Task material below:

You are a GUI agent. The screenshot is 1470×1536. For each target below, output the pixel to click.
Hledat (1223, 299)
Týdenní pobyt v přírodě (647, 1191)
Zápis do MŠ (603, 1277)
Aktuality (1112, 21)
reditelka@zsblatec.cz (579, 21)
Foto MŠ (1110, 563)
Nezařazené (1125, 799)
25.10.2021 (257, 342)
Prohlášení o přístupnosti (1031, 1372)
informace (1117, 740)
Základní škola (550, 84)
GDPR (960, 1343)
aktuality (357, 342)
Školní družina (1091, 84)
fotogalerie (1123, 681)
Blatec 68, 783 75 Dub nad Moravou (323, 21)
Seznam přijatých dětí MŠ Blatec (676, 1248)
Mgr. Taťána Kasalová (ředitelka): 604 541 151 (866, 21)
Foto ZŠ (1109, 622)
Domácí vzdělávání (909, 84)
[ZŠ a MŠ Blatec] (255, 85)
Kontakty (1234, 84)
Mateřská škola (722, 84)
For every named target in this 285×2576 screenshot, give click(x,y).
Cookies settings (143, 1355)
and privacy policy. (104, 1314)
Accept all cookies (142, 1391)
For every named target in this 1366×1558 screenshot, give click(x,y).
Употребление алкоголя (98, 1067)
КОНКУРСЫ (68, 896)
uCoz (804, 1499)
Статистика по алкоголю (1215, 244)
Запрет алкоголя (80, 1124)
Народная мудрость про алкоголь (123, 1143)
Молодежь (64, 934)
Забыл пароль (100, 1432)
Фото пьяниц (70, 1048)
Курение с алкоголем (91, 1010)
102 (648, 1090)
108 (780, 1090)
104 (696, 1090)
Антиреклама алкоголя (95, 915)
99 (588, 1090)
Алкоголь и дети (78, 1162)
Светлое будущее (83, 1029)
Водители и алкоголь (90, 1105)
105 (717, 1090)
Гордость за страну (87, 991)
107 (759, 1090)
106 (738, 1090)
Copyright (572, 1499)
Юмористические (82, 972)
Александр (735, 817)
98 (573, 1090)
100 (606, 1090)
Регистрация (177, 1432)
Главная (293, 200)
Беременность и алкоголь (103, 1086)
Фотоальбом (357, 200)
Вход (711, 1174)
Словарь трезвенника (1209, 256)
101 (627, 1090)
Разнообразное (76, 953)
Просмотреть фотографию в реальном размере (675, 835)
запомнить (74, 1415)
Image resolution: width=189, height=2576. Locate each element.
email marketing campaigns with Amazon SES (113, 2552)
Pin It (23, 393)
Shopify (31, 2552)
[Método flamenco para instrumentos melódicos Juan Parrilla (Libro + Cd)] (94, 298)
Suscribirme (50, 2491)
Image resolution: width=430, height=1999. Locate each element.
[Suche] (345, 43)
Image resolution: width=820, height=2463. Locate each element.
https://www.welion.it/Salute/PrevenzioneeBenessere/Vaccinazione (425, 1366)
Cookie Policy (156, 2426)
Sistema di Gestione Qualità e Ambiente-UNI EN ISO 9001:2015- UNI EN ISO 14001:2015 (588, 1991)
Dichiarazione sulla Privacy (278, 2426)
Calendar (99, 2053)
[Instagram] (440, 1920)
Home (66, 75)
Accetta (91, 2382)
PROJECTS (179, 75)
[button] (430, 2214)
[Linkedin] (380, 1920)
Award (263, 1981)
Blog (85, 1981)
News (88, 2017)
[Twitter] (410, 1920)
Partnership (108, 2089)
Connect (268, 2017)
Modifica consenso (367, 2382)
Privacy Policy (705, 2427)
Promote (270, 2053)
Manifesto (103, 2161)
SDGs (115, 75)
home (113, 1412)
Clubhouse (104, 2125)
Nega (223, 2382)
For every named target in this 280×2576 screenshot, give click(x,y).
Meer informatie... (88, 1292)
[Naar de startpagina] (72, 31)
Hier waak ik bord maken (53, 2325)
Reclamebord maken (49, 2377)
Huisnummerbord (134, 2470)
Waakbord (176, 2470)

End of Task material.

- **Exercise**: Copy out every line of the entries where the string "each" shows up.

- **Output for this task**:
You are a GUI agent. The screenshot is 1470×1536. For each target below, output the pixel to click.
Image resolution: width=189, height=2576. Locate each element.
Image resolution: width=430, height=1999. Locate each element.
Image resolution: width=820, height=2463. Locate each element.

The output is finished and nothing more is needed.